§ EXERCISE BRIEF:
Reproduce, without any change, the stretch of the listing from its start through the line that contains "[x=55, y=18]", with both ends included.

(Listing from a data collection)

○ ○ ○ ○ ○

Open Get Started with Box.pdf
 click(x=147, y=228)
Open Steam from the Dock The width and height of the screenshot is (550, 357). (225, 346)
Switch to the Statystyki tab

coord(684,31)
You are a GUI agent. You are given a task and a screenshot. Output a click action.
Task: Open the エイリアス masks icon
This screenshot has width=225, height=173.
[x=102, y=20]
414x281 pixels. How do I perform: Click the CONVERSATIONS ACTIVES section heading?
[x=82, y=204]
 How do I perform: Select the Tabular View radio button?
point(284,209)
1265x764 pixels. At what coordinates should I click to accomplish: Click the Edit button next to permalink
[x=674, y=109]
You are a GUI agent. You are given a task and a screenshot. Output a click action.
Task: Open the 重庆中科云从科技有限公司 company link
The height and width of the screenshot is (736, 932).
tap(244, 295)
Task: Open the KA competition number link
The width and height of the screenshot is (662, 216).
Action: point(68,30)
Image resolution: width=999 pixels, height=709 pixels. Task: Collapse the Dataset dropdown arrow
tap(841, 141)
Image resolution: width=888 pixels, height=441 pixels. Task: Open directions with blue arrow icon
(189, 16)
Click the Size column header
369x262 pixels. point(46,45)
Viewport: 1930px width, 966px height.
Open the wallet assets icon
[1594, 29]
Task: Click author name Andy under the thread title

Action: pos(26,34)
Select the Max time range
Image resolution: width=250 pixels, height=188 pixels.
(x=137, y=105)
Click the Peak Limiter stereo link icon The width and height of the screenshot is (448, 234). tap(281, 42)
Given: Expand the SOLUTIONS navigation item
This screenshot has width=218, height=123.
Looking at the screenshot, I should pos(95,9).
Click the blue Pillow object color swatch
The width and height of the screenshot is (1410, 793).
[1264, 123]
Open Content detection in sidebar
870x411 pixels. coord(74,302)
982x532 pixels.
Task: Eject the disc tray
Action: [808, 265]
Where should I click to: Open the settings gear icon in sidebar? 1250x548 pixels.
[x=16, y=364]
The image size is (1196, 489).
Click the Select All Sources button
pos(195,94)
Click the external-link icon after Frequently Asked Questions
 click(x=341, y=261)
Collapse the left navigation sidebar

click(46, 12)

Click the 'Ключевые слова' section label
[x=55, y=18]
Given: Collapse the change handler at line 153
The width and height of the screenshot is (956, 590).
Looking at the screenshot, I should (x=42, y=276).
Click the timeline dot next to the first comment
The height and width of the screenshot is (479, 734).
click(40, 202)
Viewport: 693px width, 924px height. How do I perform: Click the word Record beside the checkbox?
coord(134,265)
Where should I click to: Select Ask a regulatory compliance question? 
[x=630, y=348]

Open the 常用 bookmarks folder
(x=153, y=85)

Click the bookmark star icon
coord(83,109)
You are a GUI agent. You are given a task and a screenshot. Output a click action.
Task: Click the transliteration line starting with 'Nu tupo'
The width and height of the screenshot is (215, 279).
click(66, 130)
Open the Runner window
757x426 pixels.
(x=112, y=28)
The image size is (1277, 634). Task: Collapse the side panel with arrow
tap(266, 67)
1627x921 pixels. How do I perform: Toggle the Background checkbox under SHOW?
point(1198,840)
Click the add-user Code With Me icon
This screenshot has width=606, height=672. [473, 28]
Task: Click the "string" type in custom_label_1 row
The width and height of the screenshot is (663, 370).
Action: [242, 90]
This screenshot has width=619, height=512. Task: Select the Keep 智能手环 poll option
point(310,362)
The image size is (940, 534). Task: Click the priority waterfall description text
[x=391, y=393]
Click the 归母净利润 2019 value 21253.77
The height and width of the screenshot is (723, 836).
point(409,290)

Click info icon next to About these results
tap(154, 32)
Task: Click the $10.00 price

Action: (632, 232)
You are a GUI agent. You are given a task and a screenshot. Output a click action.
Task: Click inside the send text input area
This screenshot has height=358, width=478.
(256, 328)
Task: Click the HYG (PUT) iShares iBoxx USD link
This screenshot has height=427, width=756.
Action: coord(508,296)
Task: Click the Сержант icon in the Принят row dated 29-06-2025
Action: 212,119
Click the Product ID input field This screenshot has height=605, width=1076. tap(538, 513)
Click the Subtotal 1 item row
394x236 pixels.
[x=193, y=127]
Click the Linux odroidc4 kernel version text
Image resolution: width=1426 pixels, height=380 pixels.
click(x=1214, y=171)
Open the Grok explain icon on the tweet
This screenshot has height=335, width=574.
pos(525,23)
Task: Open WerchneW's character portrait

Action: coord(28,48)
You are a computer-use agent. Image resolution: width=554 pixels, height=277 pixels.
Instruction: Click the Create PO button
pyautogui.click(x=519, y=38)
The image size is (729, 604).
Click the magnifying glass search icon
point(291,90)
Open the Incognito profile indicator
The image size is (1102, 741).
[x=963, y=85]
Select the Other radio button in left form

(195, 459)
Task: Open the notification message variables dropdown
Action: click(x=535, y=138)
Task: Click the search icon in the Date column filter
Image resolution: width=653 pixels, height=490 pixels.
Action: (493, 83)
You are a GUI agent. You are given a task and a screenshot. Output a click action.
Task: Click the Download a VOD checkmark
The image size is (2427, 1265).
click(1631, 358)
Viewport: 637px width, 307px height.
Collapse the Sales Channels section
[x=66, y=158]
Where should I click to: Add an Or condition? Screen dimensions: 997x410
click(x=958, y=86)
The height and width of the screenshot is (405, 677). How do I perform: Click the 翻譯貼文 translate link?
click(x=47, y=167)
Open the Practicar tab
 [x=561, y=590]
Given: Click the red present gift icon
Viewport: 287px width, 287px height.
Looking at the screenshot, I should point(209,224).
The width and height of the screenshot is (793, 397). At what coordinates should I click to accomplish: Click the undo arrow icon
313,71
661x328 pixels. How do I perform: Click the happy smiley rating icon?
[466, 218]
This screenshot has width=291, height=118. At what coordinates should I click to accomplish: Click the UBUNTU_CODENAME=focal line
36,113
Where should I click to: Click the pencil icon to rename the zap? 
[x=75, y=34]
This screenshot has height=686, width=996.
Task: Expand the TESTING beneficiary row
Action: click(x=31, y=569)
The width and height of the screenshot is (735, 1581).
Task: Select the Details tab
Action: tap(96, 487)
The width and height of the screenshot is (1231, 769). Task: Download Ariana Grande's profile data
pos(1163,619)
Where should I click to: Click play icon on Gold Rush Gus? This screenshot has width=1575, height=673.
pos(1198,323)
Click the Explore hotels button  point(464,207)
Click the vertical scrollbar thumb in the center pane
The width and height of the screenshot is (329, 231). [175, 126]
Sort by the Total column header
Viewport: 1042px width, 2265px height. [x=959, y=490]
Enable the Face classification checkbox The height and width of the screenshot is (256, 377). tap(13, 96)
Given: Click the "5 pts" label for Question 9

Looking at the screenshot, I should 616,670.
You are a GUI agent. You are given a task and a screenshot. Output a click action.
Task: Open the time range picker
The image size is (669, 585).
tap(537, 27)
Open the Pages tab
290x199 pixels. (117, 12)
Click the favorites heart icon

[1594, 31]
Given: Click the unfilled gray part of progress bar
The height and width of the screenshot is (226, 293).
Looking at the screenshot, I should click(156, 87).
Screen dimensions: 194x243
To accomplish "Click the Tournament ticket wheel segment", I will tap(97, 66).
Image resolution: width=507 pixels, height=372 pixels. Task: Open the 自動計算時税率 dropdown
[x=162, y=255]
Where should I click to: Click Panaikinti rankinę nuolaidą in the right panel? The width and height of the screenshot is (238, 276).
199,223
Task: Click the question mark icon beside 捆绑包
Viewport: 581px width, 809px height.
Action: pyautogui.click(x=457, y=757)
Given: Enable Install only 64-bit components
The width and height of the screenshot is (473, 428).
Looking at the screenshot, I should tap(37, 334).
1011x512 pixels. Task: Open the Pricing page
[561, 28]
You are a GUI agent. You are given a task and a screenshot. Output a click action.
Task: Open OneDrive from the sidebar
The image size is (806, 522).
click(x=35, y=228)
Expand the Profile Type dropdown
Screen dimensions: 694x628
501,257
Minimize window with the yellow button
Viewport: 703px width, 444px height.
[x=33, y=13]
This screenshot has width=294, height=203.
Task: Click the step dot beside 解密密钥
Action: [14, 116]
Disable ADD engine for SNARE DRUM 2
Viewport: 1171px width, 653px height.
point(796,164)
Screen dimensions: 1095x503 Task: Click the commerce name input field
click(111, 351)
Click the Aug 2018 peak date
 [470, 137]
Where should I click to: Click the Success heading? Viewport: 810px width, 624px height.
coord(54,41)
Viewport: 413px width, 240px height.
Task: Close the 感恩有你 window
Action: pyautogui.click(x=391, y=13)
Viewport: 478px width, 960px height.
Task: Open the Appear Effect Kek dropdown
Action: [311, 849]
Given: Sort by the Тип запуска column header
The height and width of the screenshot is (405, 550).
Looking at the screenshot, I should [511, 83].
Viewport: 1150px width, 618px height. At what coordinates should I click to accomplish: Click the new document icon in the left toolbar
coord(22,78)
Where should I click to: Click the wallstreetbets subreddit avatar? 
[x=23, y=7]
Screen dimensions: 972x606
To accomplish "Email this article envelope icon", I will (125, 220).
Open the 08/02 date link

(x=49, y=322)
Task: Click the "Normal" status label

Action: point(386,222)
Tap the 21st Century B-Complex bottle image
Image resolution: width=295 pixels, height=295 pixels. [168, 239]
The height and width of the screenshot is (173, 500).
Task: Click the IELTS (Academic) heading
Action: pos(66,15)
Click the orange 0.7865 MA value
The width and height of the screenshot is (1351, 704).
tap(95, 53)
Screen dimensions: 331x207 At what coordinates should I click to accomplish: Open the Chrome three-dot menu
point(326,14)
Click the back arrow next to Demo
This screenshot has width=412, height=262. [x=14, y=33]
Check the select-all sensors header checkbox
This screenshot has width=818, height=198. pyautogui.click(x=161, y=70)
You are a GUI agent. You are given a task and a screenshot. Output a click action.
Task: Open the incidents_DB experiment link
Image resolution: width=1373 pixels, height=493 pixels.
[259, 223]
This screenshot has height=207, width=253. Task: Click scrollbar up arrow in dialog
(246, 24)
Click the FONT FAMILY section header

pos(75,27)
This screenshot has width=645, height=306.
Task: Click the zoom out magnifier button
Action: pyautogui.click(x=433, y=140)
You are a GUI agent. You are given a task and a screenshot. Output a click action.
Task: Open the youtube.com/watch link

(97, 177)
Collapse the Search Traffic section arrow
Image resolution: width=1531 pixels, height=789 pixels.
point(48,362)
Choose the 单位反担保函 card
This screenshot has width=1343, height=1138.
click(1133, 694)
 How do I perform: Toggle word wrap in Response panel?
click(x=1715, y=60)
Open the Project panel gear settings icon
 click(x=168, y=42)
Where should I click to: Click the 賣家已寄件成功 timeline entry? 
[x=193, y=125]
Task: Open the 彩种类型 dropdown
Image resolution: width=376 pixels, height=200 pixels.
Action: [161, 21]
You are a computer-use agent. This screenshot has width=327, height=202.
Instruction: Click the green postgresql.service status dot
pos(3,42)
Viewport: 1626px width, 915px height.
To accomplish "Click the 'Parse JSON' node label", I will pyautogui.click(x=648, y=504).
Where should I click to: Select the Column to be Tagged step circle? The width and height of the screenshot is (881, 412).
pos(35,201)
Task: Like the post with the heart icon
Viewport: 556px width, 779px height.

○ ○ ○ ○ ○

§ CORRECT RESPONSE:
Open Get Started with Box.pdf
 click(x=147, y=228)
Open Steam from the Dock The width and height of the screenshot is (550, 357). (225, 346)
Switch to the Statystyki tab

coord(684,31)
You are a GUI agent. You are given a task and a screenshot. Output a click action.
Task: Open the エイリアス masks icon
This screenshot has width=225, height=173.
[x=102, y=20]
414x281 pixels. How do I perform: Click the CONVERSATIONS ACTIVES section heading?
[x=82, y=204]
 How do I perform: Select the Tabular View radio button?
point(284,209)
1265x764 pixels. At what coordinates should I click to accomplish: Click the Edit button next to permalink
[x=674, y=109]
You are a GUI agent. You are given a task and a screenshot. Output a click action.
Task: Open the 重庆中科云从科技有限公司 company link
The height and width of the screenshot is (736, 932).
tap(244, 295)
Task: Open the KA competition number link
The width and height of the screenshot is (662, 216).
Action: point(68,30)
Image resolution: width=999 pixels, height=709 pixels. Task: Collapse the Dataset dropdown arrow
tap(841, 141)
Image resolution: width=888 pixels, height=441 pixels. Task: Open directions with blue arrow icon
(189, 16)
Click the Size column header
369x262 pixels. point(46,45)
Viewport: 1930px width, 966px height.
Open the wallet assets icon
[1594, 29]
Task: Click author name Andy under the thread title

Action: pos(26,34)
Select the Max time range
Image resolution: width=250 pixels, height=188 pixels.
(x=137, y=105)
Click the Peak Limiter stereo link icon The width and height of the screenshot is (448, 234). tap(281, 42)
Given: Expand the SOLUTIONS navigation item
This screenshot has width=218, height=123.
Looking at the screenshot, I should pos(95,9).
Click the blue Pillow object color swatch
The width and height of the screenshot is (1410, 793).
[1264, 123]
Open Content detection in sidebar
870x411 pixels. coord(74,302)
982x532 pixels.
Task: Eject the disc tray
Action: [808, 265]
Where should I click to: Open the settings gear icon in sidebar? 1250x548 pixels.
[x=16, y=364]
The image size is (1196, 489).
Click the Select All Sources button
pos(195,94)
Click the external-link icon after Frequently Asked Questions
 click(x=341, y=261)
Collapse the left navigation sidebar

click(46, 12)

Click the 'Ключевые слова' section label
[x=55, y=18]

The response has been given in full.